EXERCISE DIRECTIONS: Copy each line of the listing below exactly.

DATA:
Segment Open
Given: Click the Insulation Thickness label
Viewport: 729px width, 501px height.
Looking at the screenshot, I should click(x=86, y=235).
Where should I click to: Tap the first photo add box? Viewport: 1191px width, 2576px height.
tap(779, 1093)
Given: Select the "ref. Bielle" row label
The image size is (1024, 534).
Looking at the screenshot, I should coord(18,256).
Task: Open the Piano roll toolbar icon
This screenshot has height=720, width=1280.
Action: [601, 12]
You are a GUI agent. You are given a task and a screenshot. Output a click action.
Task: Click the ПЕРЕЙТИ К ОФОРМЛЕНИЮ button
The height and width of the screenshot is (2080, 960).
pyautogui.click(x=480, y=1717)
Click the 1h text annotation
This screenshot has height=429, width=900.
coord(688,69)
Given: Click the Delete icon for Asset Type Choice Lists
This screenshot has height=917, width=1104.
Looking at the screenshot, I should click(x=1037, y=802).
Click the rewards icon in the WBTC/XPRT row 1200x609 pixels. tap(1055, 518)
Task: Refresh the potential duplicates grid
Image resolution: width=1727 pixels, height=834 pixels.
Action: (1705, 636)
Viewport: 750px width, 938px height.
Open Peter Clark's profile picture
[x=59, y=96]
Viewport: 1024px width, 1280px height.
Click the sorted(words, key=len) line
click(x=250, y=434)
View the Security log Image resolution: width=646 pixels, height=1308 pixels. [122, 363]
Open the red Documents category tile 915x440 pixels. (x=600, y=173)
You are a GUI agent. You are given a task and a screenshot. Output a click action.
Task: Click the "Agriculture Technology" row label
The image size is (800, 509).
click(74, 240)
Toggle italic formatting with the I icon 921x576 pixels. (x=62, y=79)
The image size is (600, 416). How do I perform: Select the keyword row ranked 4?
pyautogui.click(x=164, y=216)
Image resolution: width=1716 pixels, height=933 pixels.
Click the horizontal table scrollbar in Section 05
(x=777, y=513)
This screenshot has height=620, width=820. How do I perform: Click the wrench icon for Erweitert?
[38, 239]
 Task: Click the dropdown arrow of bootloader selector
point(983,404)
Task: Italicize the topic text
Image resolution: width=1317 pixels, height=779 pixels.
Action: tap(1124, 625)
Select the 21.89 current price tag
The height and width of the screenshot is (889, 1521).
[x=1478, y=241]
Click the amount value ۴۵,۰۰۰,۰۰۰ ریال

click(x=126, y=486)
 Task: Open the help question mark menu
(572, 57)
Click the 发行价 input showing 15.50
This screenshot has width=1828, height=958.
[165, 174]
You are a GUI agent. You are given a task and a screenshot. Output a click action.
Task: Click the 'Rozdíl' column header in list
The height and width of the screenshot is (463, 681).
Segment Closed
REPLY TO THE TASK:
Given: Click the Insulation Thickness label
Viewport: 729px width, 501px height.
Looking at the screenshot, I should click(x=86, y=235).
Where should I click to: Tap the first photo add box? Viewport: 1191px width, 2576px height.
tap(779, 1093)
Given: Select the "ref. Bielle" row label
The image size is (1024, 534).
Looking at the screenshot, I should coord(18,256).
Task: Open the Piano roll toolbar icon
This screenshot has height=720, width=1280.
Action: [601, 12]
You are a GUI agent. You are given a task and a screenshot. Output a click action.
Task: Click the ПЕРЕЙТИ К ОФОРМЛЕНИЮ button
The height and width of the screenshot is (2080, 960).
pyautogui.click(x=480, y=1717)
Click the 1h text annotation
This screenshot has height=429, width=900.
coord(688,69)
Given: Click the Delete icon for Asset Type Choice Lists
This screenshot has height=917, width=1104.
Looking at the screenshot, I should click(x=1037, y=802).
Click the rewards icon in the WBTC/XPRT row 1200x609 pixels. tap(1055, 518)
Task: Refresh the potential duplicates grid
Image resolution: width=1727 pixels, height=834 pixels.
Action: (1705, 636)
Viewport: 750px width, 938px height.
Open Peter Clark's profile picture
[x=59, y=96]
Viewport: 1024px width, 1280px height.
Click the sorted(words, key=len) line
click(x=250, y=434)
View the Security log Image resolution: width=646 pixels, height=1308 pixels. [122, 363]
Open the red Documents category tile 915x440 pixels. (x=600, y=173)
You are a GUI agent. You are given a task and a screenshot. Output a click action.
Task: Click the "Agriculture Technology" row label
The image size is (800, 509).
click(74, 240)
Toggle italic formatting with the I icon 921x576 pixels. (x=62, y=79)
The image size is (600, 416). How do I perform: Select the keyword row ranked 4?
pyautogui.click(x=164, y=216)
Image resolution: width=1716 pixels, height=933 pixels.
Click the horizontal table scrollbar in Section 05
(x=777, y=513)
This screenshot has height=620, width=820. How do I perform: Click the wrench icon for Erweitert?
[38, 239]
 Task: Click the dropdown arrow of bootloader selector
point(983,404)
Task: Italicize the topic text
Image resolution: width=1317 pixels, height=779 pixels.
Action: tap(1124, 625)
Select the 21.89 current price tag
The height and width of the screenshot is (889, 1521).
[x=1478, y=241]
Click the amount value ۴۵,۰۰۰,۰۰۰ ریال

click(x=126, y=486)
 Task: Open the help question mark menu
(572, 57)
Click the 发行价 input showing 15.50
This screenshot has width=1828, height=958.
[165, 174]
You are a GUI agent. You are given a task and a screenshot. Output a click action.
Task: Click the 'Rozdíl' column header in list
The height and width of the screenshot is (463, 681).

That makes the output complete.